Zimbob wasn't convinced this ladder was securely fixed. He was even less convinced when he saw the top. Normally he sends Bryag to check these things out.





Does anybody know what these things are? I don't have a close up but Zimbob might.





Stainless welding.





Radio. 





Close-up of the brick machine





Finally, at no extra cost, a view into one of the mine entrances.





I'm sure Zimbob will have some pictures to add when he returns from cementing the Auld Alliance.


----------



## foz101 (Dec 29, 2008)

Nice. A few details there I don't remember seeing when I went, although it was a late summer evening so time was pushed.

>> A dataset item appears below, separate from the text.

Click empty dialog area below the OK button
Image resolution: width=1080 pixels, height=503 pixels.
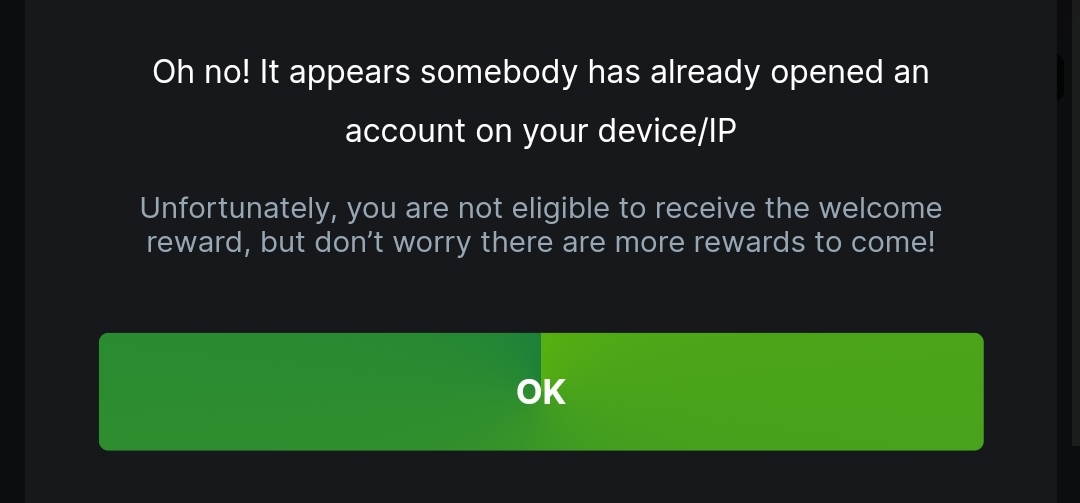pos(541,478)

Can you pinpoint the mine entrance on FE? More and more appear every time people go!


----------



## Seahorse (Dec 29, 2008)

RichardB said:


> Does anybody know what these things are? I don't have a close up but Zimbob might.

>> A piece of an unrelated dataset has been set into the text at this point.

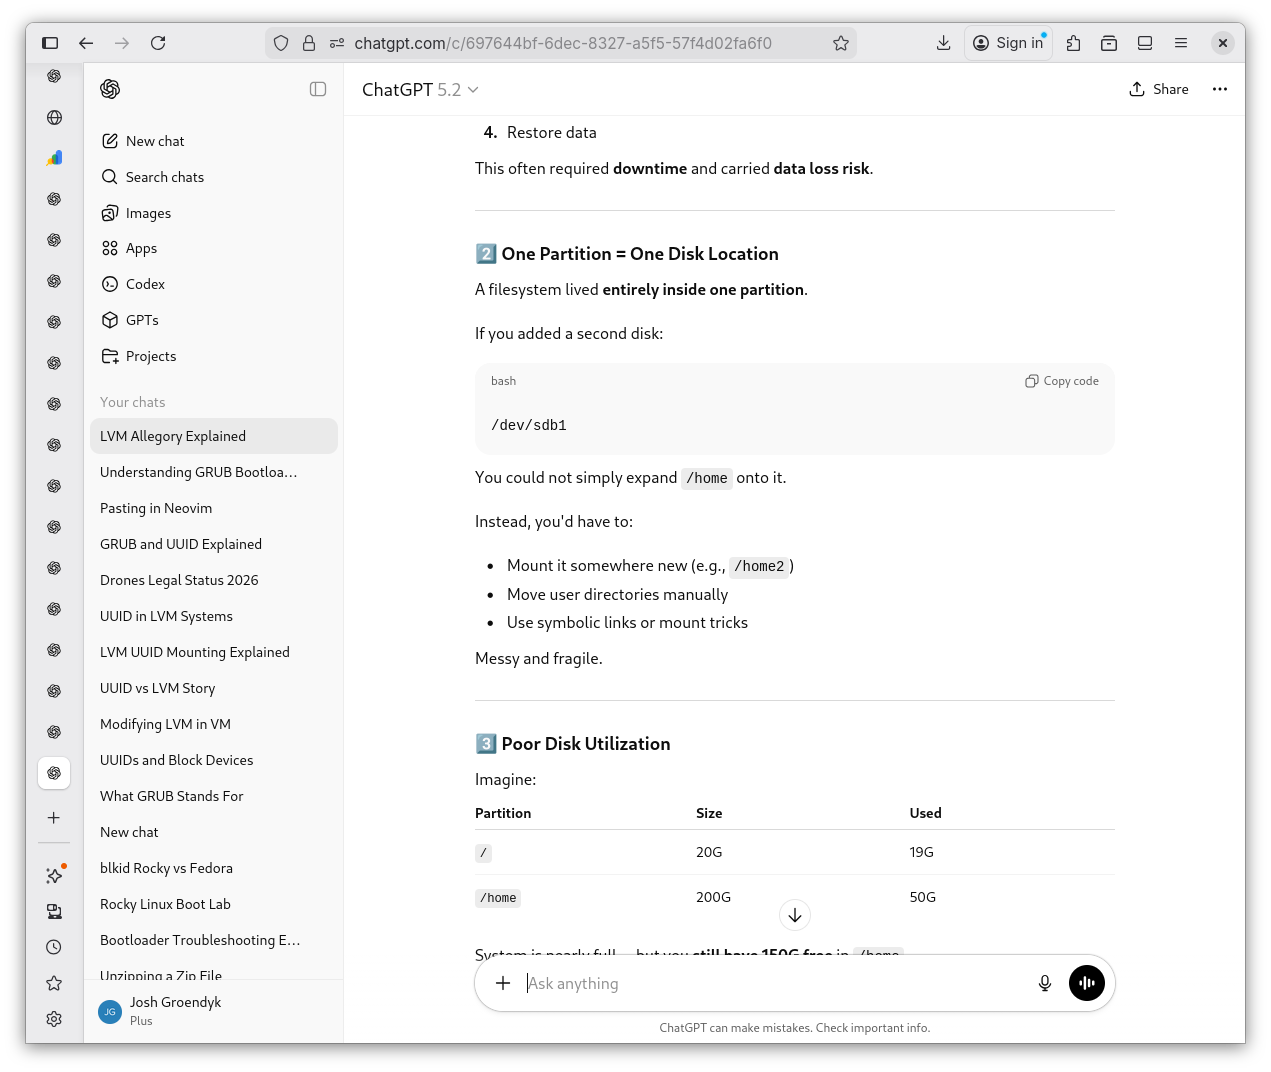Click the scroll-to-bottom arrow button
The image size is (1271, 1072).
794,915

They are mattresses. I shit you not. 

They are used in the oil and gas industry. Made up of concrete blocks with polyprop rope threaded through them, they are used as protection for covering pipelines, so that other pipelines can be laid on top. And also for supporting pipelines where the seabed is a tad dodgy. They are usually lowered by crane and positioned either by divers grabbing hold and aligning them, or more usually by ROV.

We put quite a few of them down in the Gulf of Mexico a couple of years back. In 3,000 metres of water. I'll see if I can find any underwater piccies for you.

Oh, and they are excellent for putting in the gateways of fields where they offer protection from horses , tractors and the like churning up the ground. Now all I gotta do is figure how to get hold of some. 

e.g. 1...


----------



## RichardB (Dec 29, 2008)

I had a look on Flash Earth but I'd be guessing, you can't see much for the trees. I can take you to it anytime you like. 

About here. It's not hard to find. There is another one along here, and the road to that one seems to run on top of another tunnel, you can see into it through gaps in the banking. Those are the only two I have been able to find recently, although I've found a few more in the past. There is also a shaft in the woods near the first one, which I think I've posted before.


----------



## Foxylady (Dec 29, 2008)

I don't know what it is about quarries/brick/lime works, but I love these places. They've all got their differences, and this one's great. Excellent stuff.


----------



## zimbob (Jan 4, 2009)

I'll pop up some of mine 

First signs..






The 'Cumflow' 






Switches 
















Wheely (and tracky!) stuff 
















Overviews from on high 











This places raison d'etre :






A few random shots of the site...





















And a wee self-portrait 





​


----------



## Seahorse (Jan 4, 2009)

RichardB said:


> I'm not sure what this machine makes but it's by appointment to the Queen.



Why has nobody beaten me to it with the schoolboy humour????

Oh, well. Somebody has to do it...

CUM FLOW. Fnar, Fnar. 

OOPS. I WAS beaten (excuse pun) to it. I should have waited until Zimbob's pics had FINISHED.


----------



## foz101 (Jan 4, 2009)

Like the hat zimbob, my 3 year old daughter has one just like it....


----------



## zimbob (Jan 4, 2009)

foz101 said:


> Like the hat zimbob, my 3 year old daughter has one just like it....



Such a stylish child 

It's a 'reverse-stealth' thing


----------



## Pincheck (Jan 5, 2009)

Nice set of pictures Guys Just be careful if you go into the Mine its deep and complex and very easy to get turned around there are a number of entrances as well. Part of it is flooded and possible section thats got bad air I spent 5 -7 hours down there with V70,N0.6 Wolfism and cubanblood hound last year and its a bit duanting Make sure you let people know when yourt going and when you will be back out, Much the same as hillwalking.


----------



## spacepunk (Jan 8, 2009)

I love this place, always manage to find something new.
Great stuff there guys and ditto what Pincheck said. We went into one of the mines further up the road, got about 50 feet in to it and were completely disorientated.


----------